In the final models (step 3 of the analytic strategy), the following childhood risk factors for young adult opioid use emerged. For any nonheroin opioid use, risk factors included tobacco use (OR, 3.96; 95% CI, 2.28-6.53), cannabis use (OR, 3.28; 95% CI, 1.73-6.25), depression (OR, 1.82; 95% CI, 0.97-3.12), and male sex (OR, 1.52; 95% CI, 0.94-2.45); for weekly nonheroin opioid use, risk factors included tobacco use (OR, 5.89; 95% CI, 3.13-11.08), depression (OR, 2.59; 95% CI, 1.10-6.06), high CRP level (OR, 2.25; 95% CI, 1.13-4.48), and peers exhibiting social deviance (OR, 2.17; 95% CI, 1.16-4.04); for heroin use, risk factors included depression (OR, 5.54; 95% CI, 1.90-15.63), tobacco use (OR, 3.64; 95% CI, 1.46-9.09), cannabis use (OR, 2.82; 95% CI, 1.12-7.10), and male sex (OR, 2.53; 95% CI, 1.04-6.13).
Although depression is a heterogeneous construct, eTable 6 in the Supplement shows that every depressive symptom, except motoric agitation or retardation and fatigue or lack of energy, was associated with weekly nonheroin opioid and any heroin use (OR near or above 2.0). Depressed or irritable mood, chronically low mood, worthlessness or guilt, and low self-esteem were associated with all opioid outcomes. Anhedonia, problems thinking or making decisions, suicidal ideation, and insomnia or hypersomnia were associated with both weekly nonheroin opioid use and any heroin use.
Table 3 shows associations of childhood major depressive disorder (MDD), minor depression, dysthymia, and chronic depression with young adult opioid use. By definition, dysthymia is more chronic than MDD or minor depression.45 Results suggest that childhood dysthymia and chronic depression are more strongly associated with later nonheroin opioid use (both weekly and any) than MDD or minor depression. Each childhood depressive disorder was strongly associated with heroin use.

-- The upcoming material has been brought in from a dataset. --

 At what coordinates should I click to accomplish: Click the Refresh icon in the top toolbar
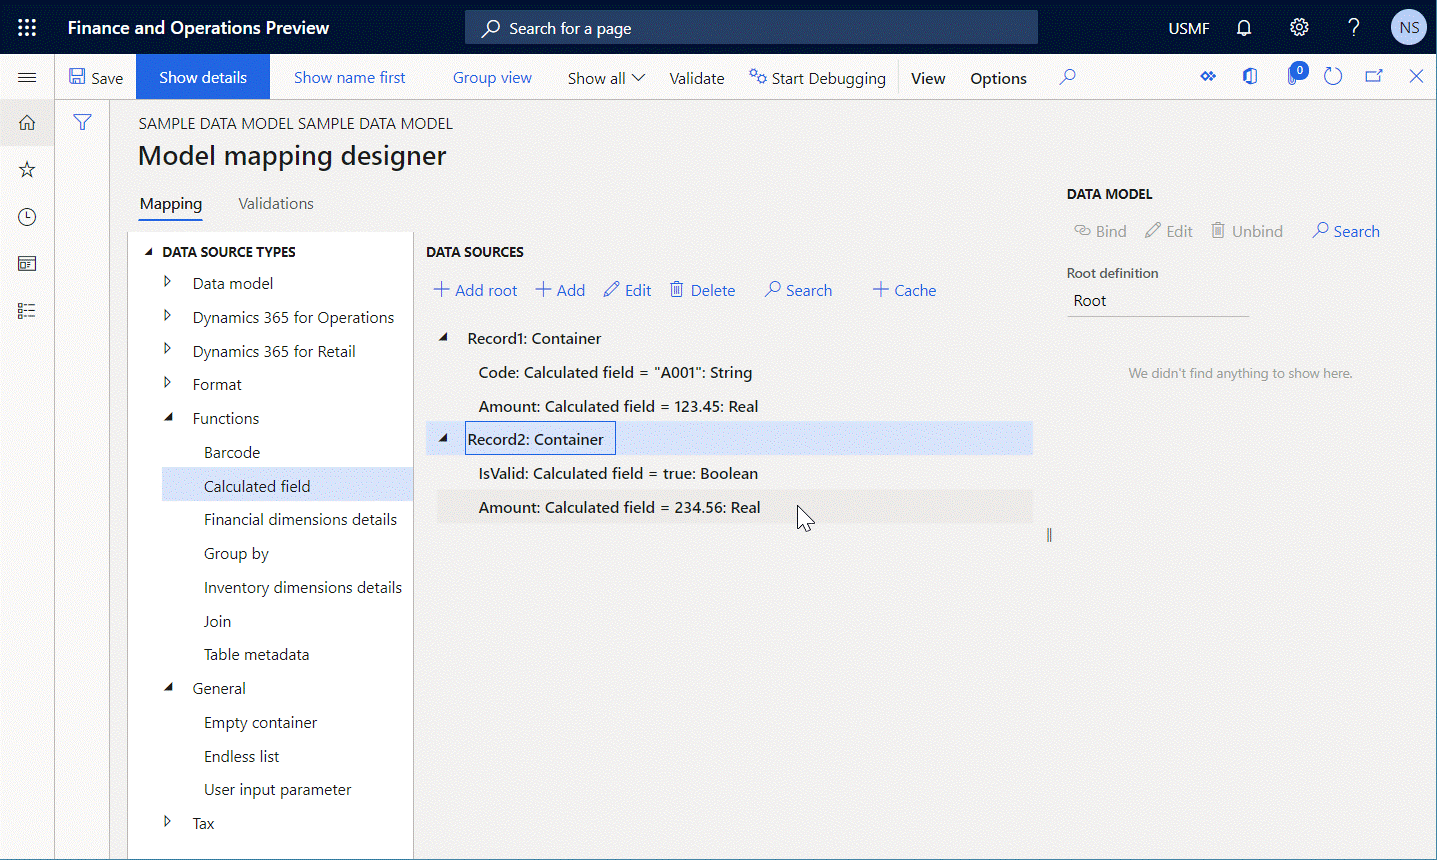pyautogui.click(x=1332, y=75)
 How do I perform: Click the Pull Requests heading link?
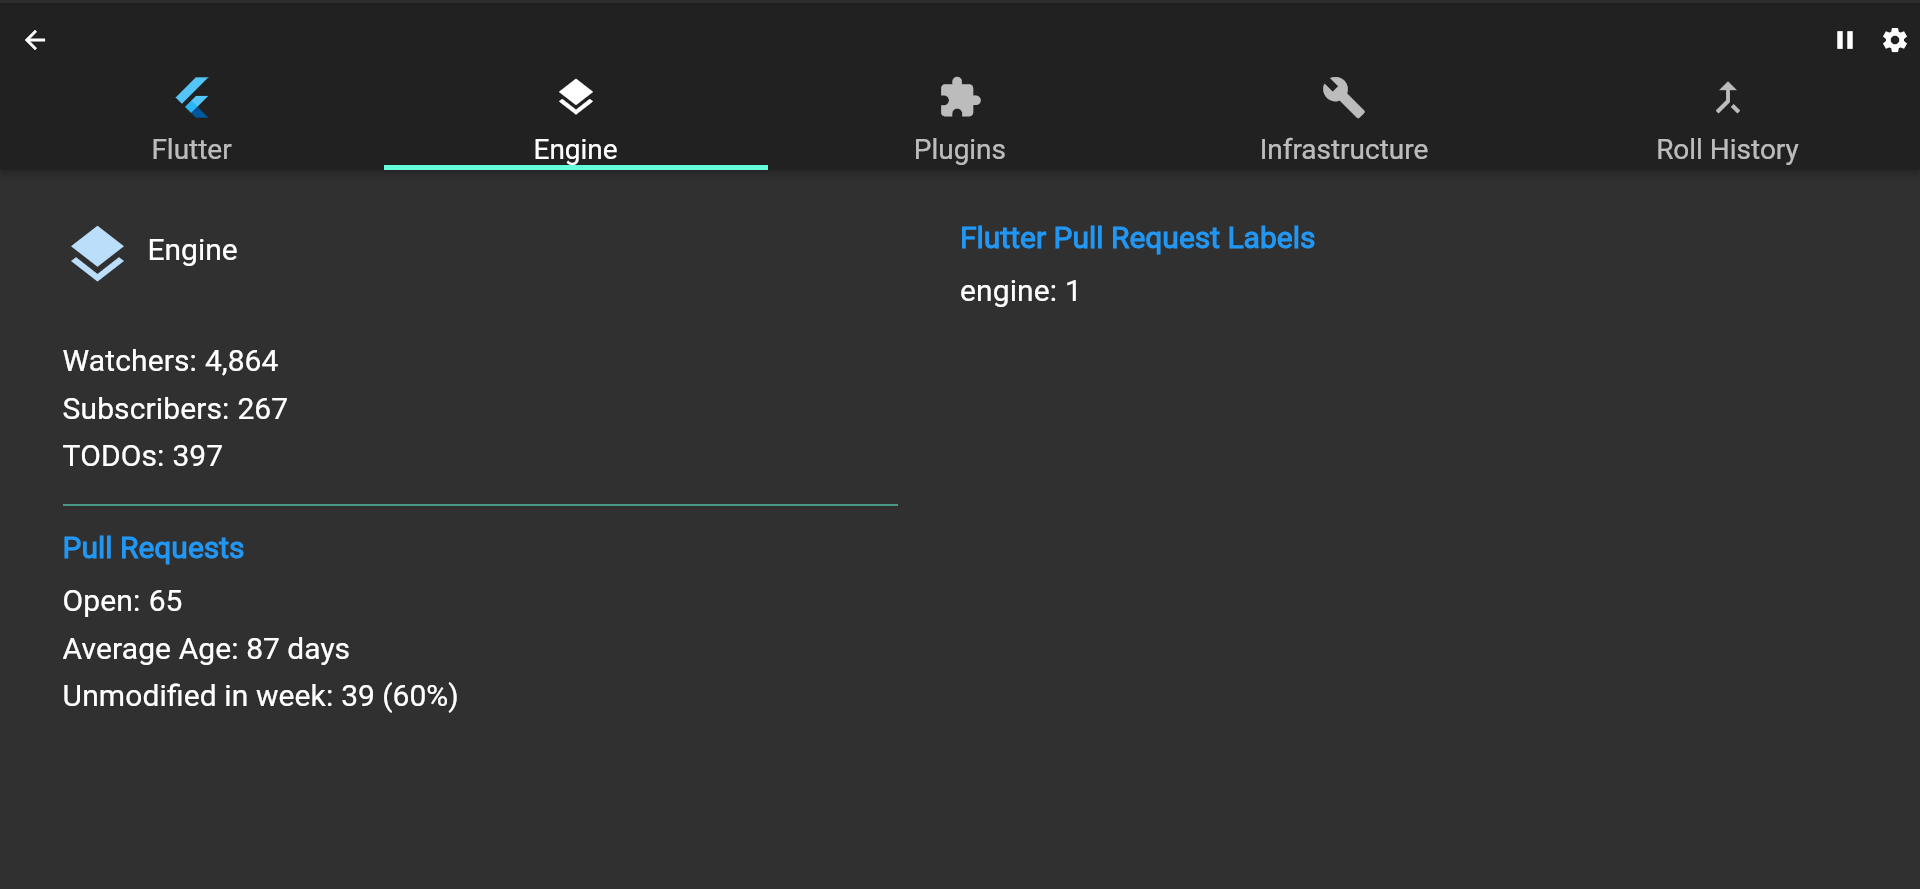(153, 548)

| Type of childhood depression | Prevalence, No. (%) | OR (95% CI) | ||
|---|---|---|---|---|
| Any nonheroin opioid use | Weekly nonheroin opioid use | Any heroin use | ||
| Total, No. | 1252 | 322 | 155 | 95 |
| Major depression | 33 (2.3) | 2.21 (0.76-6.44) | 3.41 (0.92-12.59)b | 7.56 (1.92-29.73)c |
| Minor depression | 106 (7.4) | 2.98 (1.43-6.22)d | 4.46 (1.90-10.50)d | 7.97 (3.18-19.67)d |
| Dysthymia | 70 (5.2) | 5.43 (2.35-12.55)d | 8.89 (3.61-21.93)d | 8.16 (2.96-22.46)d |
| Chronic depression (≥2 y of any type) | 28 (2.4) | 7.13 (1.99-25.60)c | 11.41 (3.05-42.72)d | 3.93 (0.77-20.06)b |
a Independent predictors were adjusted for sex, race/ethnicity, and cohort.
b P < .10.
c P < .01.
d P < .001.
Analyses comparing groups defined by different levels of opioid use are shown in eTables 7 and 8 in the Supplement. Specifically, we tested associations among childhood risk factors and weekly nonheroin opioid (vs any nonheroin opioid) use and heroin (vs weekly nonheroin opioid) use. These comparisons assume that those with weekly nonheroin opioid use progressed from any nonheroin opioid use and that those with heroin use progressed from weekly nonheroin opioid use. Putative progression to weekly nonheroin opioid use was associated with American Indian ethnicity, childhood tobacco use, psychiatric disorders, physical health problems, and having peers exhibiting social deviance. Putative progression from weekly nonheroin opioid use to heroin use was associated with childhood family instability, psychiatric disorders (eg, conduct disorder and attention-deficit/hyperactivity disorder), school or peer factors, alcohol use, and somatic complaints.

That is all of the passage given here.